• _The problem_:
Read through the listing, and wherever a line holds the word "agent", return it.

-- Opening Marker --

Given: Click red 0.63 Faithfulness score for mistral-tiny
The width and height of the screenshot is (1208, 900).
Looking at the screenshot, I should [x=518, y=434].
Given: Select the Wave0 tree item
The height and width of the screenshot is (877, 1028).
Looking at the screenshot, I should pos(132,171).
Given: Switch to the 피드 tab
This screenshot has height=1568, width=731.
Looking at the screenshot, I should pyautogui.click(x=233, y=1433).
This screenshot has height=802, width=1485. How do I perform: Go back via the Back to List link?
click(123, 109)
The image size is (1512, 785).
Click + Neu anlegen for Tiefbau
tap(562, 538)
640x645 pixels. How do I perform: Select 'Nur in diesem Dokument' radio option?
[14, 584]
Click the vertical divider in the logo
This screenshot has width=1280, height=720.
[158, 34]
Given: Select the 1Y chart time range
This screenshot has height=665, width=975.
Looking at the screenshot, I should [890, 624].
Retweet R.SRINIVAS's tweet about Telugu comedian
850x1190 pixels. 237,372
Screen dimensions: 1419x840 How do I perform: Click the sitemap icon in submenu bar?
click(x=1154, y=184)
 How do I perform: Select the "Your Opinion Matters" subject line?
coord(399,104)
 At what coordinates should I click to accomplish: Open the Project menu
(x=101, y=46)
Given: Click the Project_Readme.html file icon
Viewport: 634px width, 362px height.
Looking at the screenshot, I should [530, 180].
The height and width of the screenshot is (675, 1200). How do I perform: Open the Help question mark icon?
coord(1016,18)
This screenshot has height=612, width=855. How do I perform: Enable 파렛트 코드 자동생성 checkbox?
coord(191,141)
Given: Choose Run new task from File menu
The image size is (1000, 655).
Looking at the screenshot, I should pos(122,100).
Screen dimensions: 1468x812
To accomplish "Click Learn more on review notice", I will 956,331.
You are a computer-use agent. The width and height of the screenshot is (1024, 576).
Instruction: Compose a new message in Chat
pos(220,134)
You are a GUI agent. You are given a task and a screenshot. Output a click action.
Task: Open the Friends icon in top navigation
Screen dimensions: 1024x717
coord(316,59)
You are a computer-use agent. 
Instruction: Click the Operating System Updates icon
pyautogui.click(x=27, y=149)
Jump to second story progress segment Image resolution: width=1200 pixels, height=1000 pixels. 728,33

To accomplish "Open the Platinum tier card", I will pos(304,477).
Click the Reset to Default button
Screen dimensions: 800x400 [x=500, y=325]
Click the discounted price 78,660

-- Closing Marker --

• _Exercise solution_:
You are a computer-use agent. The width and height of the screenshot is (1024, 576).
You are a GUI agent. You are given a task and a screenshot. Output a click action.
You are a computer-use agent. 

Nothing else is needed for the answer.